Even as the virus’s reach has been indiscriminately global, most countries have acted alone and in their own interests. In Europe, it has pitted the more frugal countries in the north against Italy and Spain, who have accused their counterparts of not doing enough.
A dispute between Italy and the Netherlands over how to finance a temporary fund – that will help kick-start the recovery and support the hardest-hit states – saw talks break down on Wednesday, forcing them to be resumed a day later.
Italy, Spain and France have been pushing for this mechanism to be funded through joint debt issuance, or so-called coronabonds.
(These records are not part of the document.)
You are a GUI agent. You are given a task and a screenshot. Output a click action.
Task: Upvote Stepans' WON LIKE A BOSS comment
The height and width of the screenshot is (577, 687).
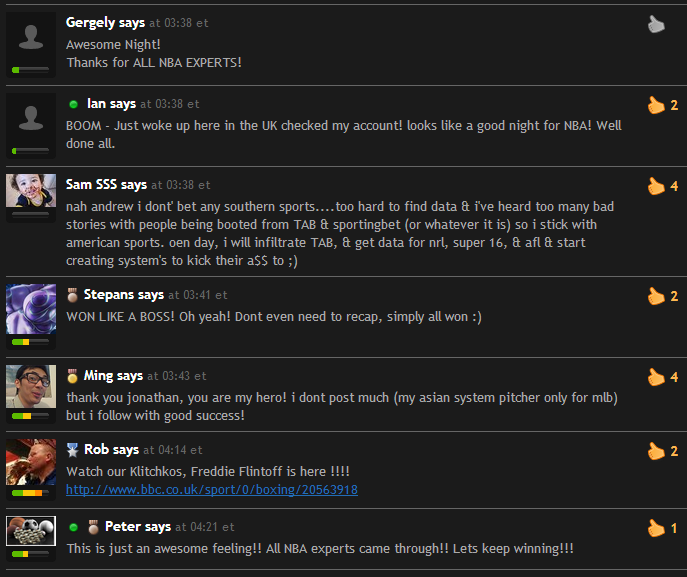pyautogui.click(x=656, y=296)
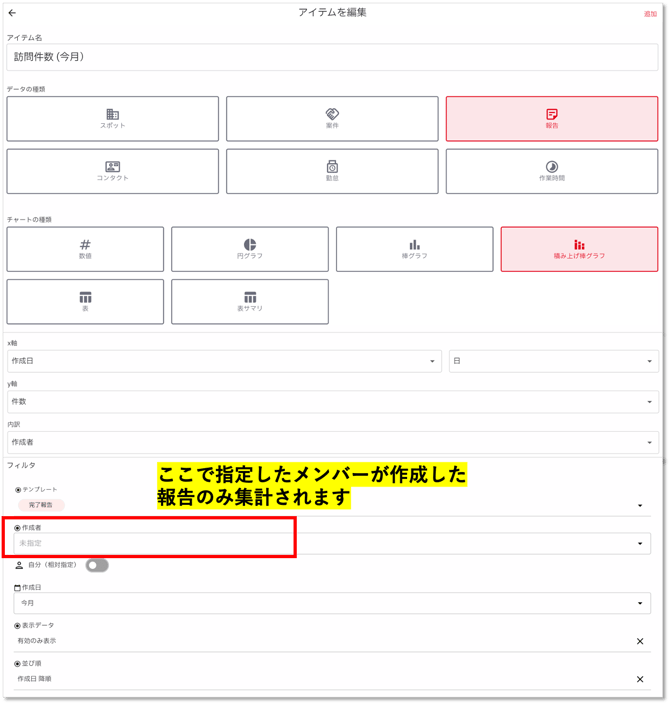
Task: Click the テンプレート filter radio button
Action: click(18, 490)
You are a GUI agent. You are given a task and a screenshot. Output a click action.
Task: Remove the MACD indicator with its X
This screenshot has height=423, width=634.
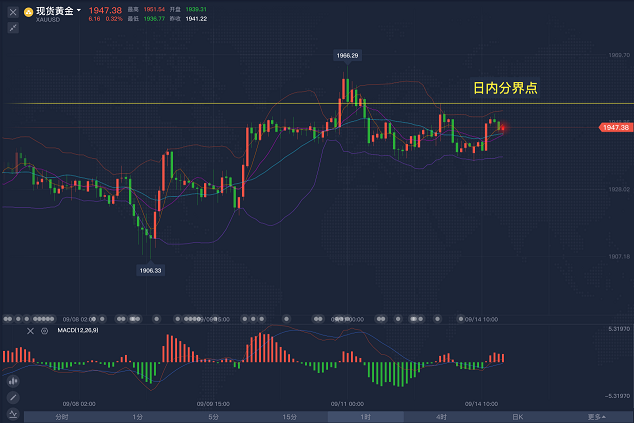tap(30, 330)
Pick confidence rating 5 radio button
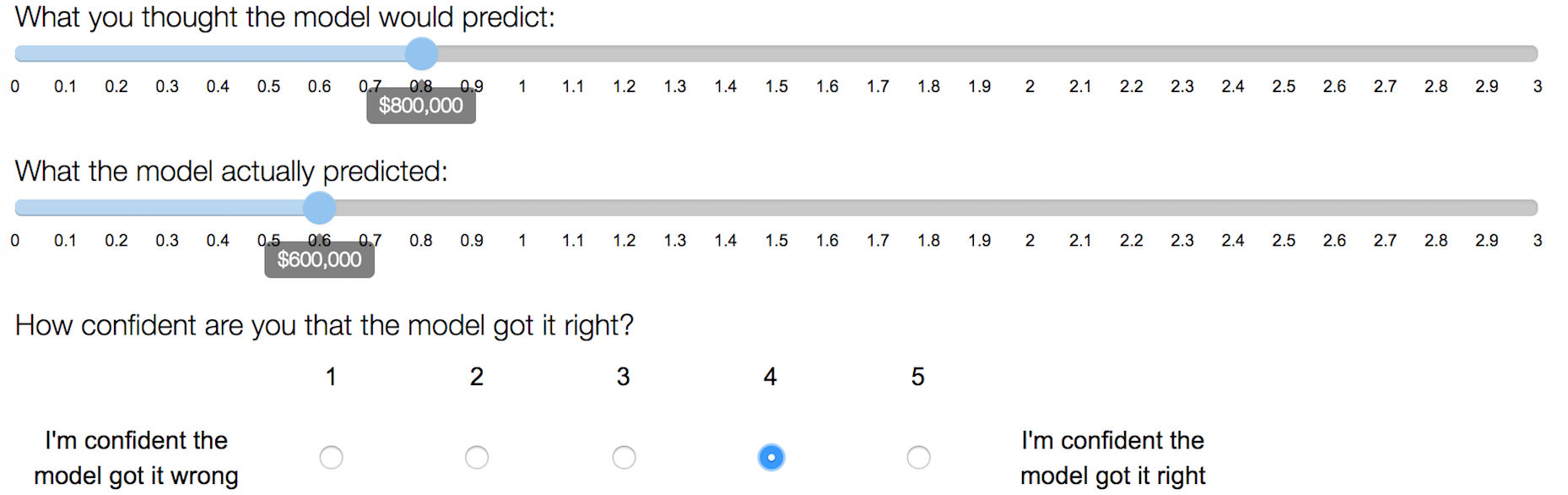Screen dimensions: 1568x495 pos(918,457)
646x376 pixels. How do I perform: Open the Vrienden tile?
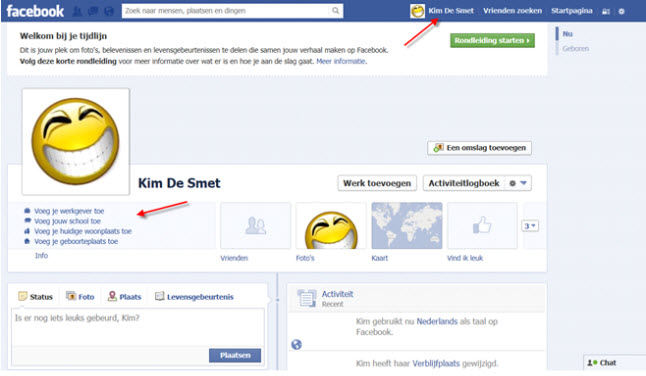coord(255,225)
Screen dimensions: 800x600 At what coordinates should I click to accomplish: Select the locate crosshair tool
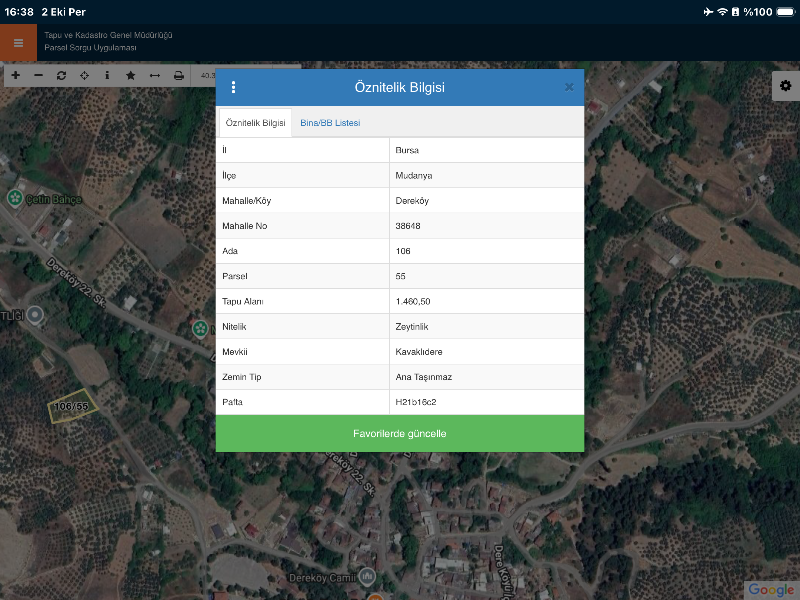pos(84,75)
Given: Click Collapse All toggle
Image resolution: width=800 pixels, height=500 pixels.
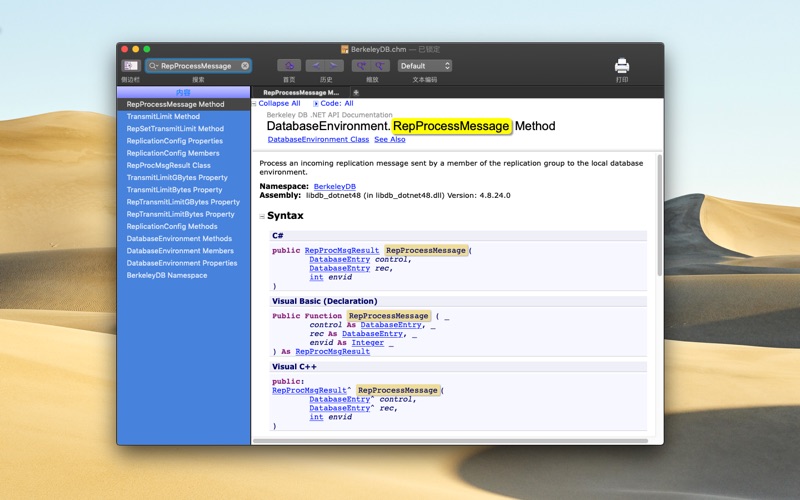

Although the Netherlands temporarily stepped back from their demands, the issue is expected to resurface once the details of the package are put to EU leaders next week.
“We are and will remain opposed to #Eurobonds,” Dutch finance minister Wopke Hoekstra said on Twitter after Thursday’s meeting. “We think this concept will not help Europe or the Netherlands in the long-term.”
David Sassoli, the Italian president of the European Parliament, struck a different tone in the wake of the meeting. “Our faith in Europe has proven correct!” he tweeted as soon as EU finance ministers announced the deal.
The French finance minister, Bruno Le Maire, hailed the agreement as the most important economic plan in EU history.
“Europe has decided and is ready to meet the gravity of the crisis,” he said on Twitter.
Although Spain, Italy and other EU countries look to be turning a corner in containing the spread of coronavirus, the economic fallout of the pandemic is set to run deep.
Kristalina Georgieva, the head of the International Monetary Fund (IMF), has warned the world is facing the worst economic crisis since the Great Depression of the 1930s.